In an interview with 9 News last week, I shared how the 90-day NOAA forecast looks more than a little daunting. Click here to watch the interview.

wildfire drought image

So far, 2012 is presenting some stark contrasts to the 2011 wildfire season. The first two months of 2012 brought a typical start to the wildfire season in the southeast portion of the U.S., particularly in Florida and Georgia. While Texas and Oklahoma were experiencing record amounts of drought and wildfire at this time in 2011; now they have flooding conditions in many portions of their areas. In 2011, the Dakotas and Iowa were experiencing flooding; currently they are experiencing EXTREME wildfire conditions. Forecasts for the next 3-month period show the pattern from 2011 shifting to the north and west from Texas/Oklahoma to CO, SD, ND, WY, NV, UT and MT.

One thing in our advantage as wildfire investigators is that despite the severity and duration of wildfires, we’ve learned that even after several weather events and several months after the wildfires, there still exists reliable patterns in the area to assist with wildfire origin and cause investigations. While getting to the scene of a wildfire for investigation purposes as soon as possible is preferred, in many cases evidence remains for many months after the fire.

In addition to the terrain, homes, and business that wildfires threaten, the long-term, second-hand public health consequences from wildfire smoke can just as threatening.

“Smoke from burning forests and grasslands kills on average 339,000 people a year world-wide, an international research team said in the first systematic global health study of air pollution from wildfires. Every year, accidental and deliberate wildfires burn an area that, taken together, is larger than India. The dense plumes of fine particles and compounds released in the complex chemistry of combustion typically stay aloft for weeks and can travel hundreds of miles downwind. Smoke from fires in Central Siberia during 2003, for example, caused air pollution in the U.S,” – Wall Street Journal Feb. 19, 2012 By Robert Lee Hotz.

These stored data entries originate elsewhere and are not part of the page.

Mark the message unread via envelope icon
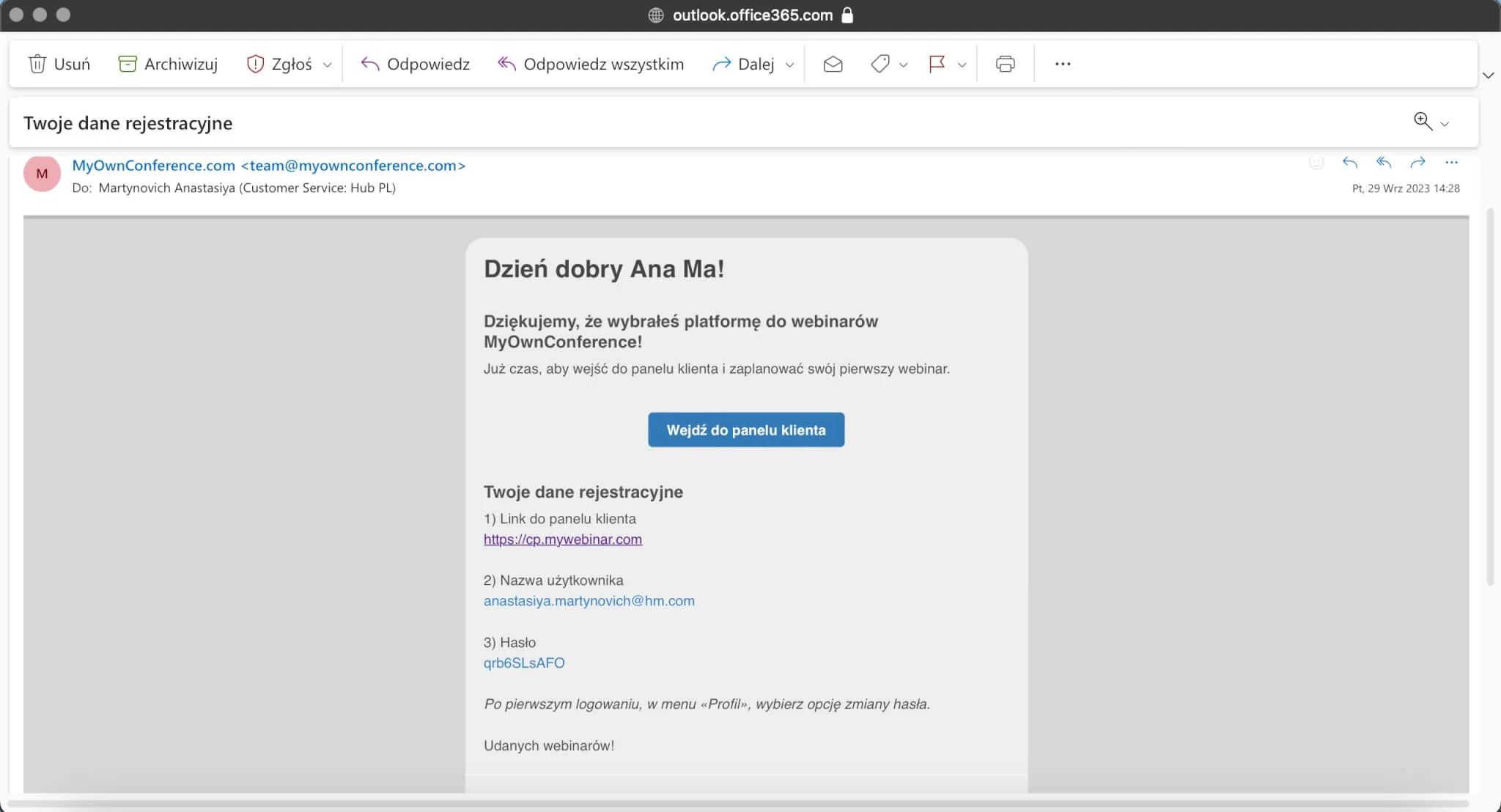1501x812 pixels. click(x=832, y=64)
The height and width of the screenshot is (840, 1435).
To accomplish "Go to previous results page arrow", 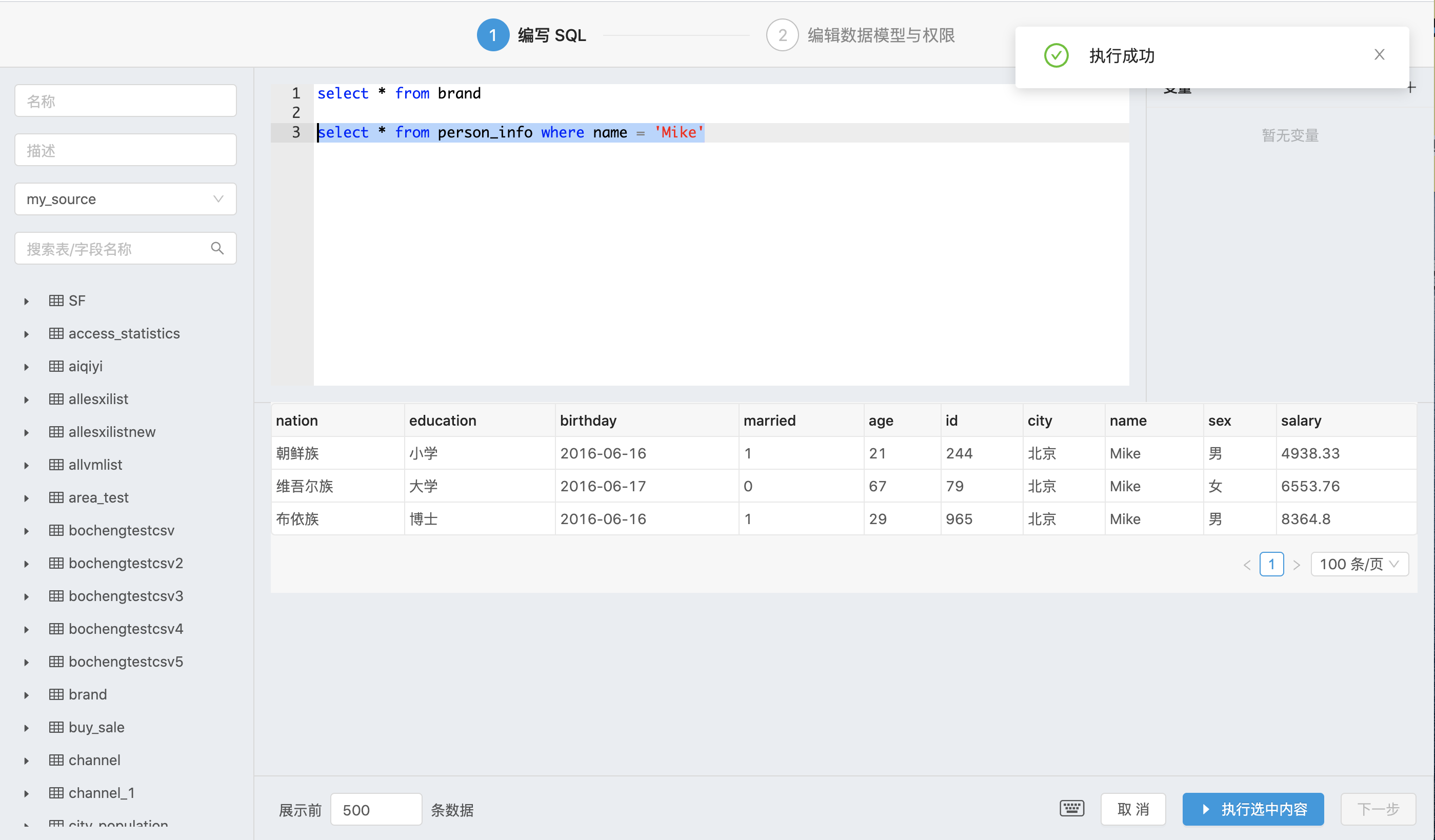I will (1247, 565).
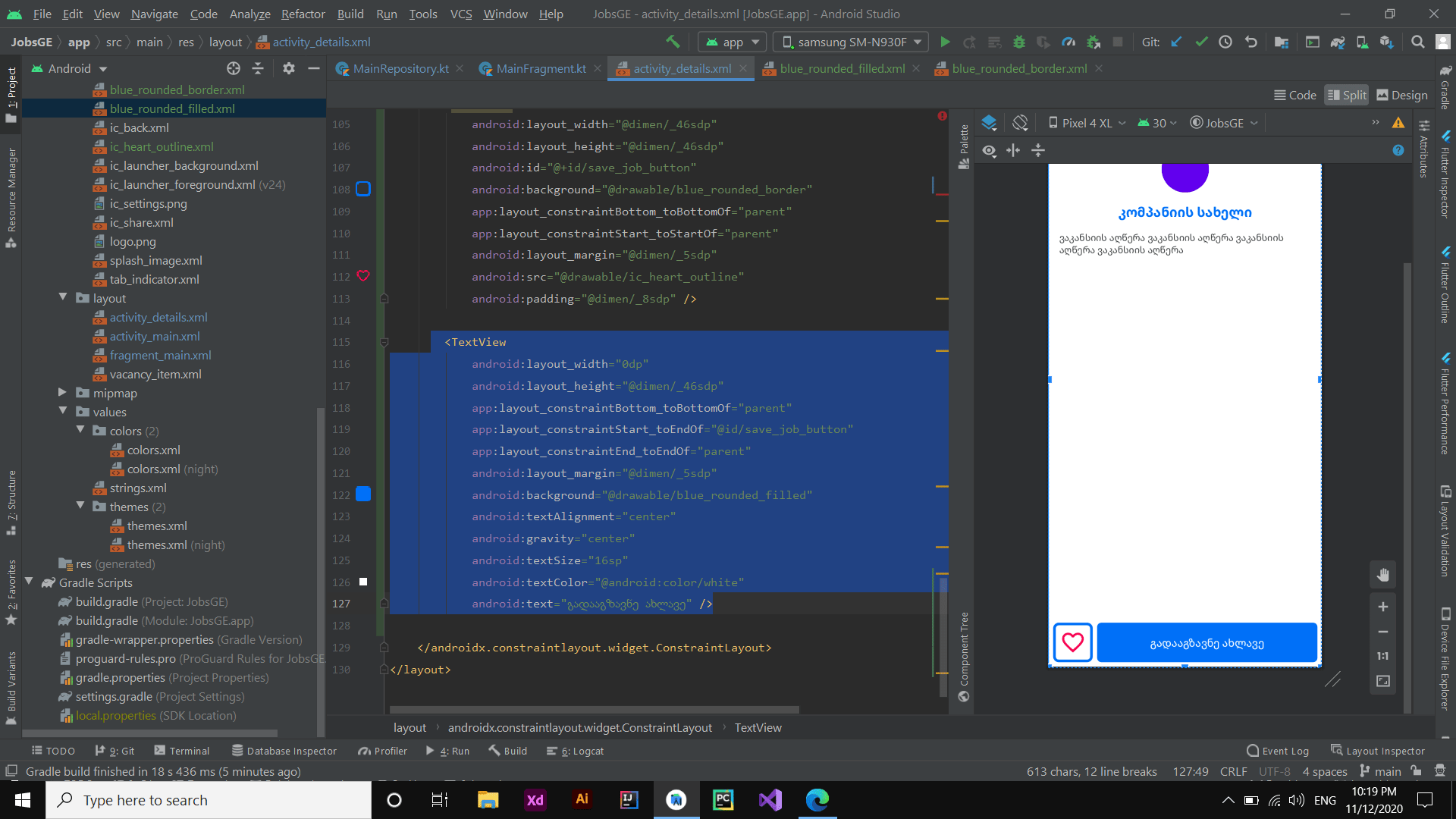Open Search Everywhere with the magnifier icon

click(1417, 42)
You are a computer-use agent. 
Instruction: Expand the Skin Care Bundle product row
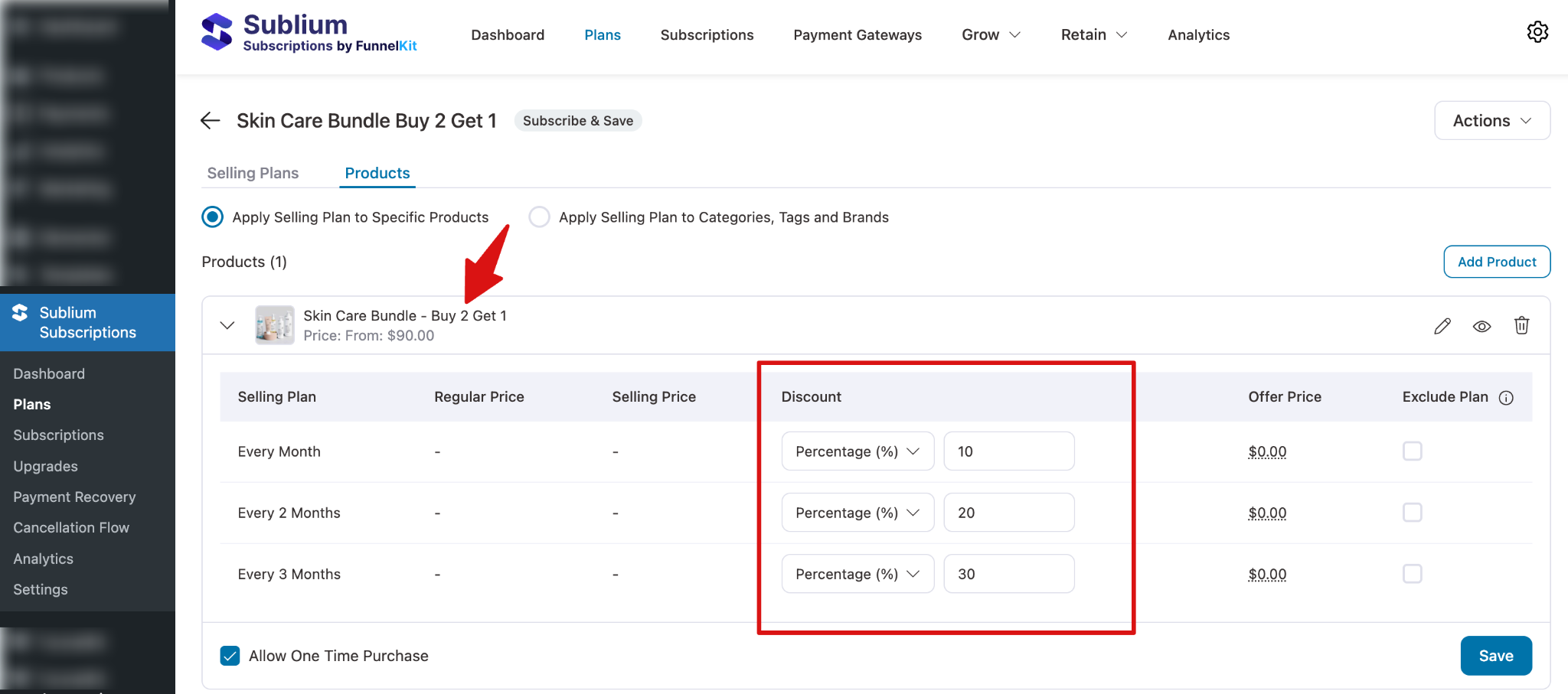[x=227, y=324]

Many portions of the U.S. are located within what is commonly referred to as the Wildland Urban Interface (WUI). These areas, which are growing exponentially, define structures that are located within or adjacent to flammable vegetation. For many years, a WUI threat was believed to exist only in the western portions of the U.S.

Historical and recent data alike, suggest WUI threats exists in all 50 states. Maintaining proper defensible space around structures and reducing structural ignitibility are critical criteria in enabling structures to survive a wildfire. Outstanding information on what to do in the event of a wildfire and key steps on how to defend against a wildfire can be found from the National Fire Protection Association’s (NFPA)  “Firewise” program and the International Fire Chiefs Association in their “Ready, Set, Go” program.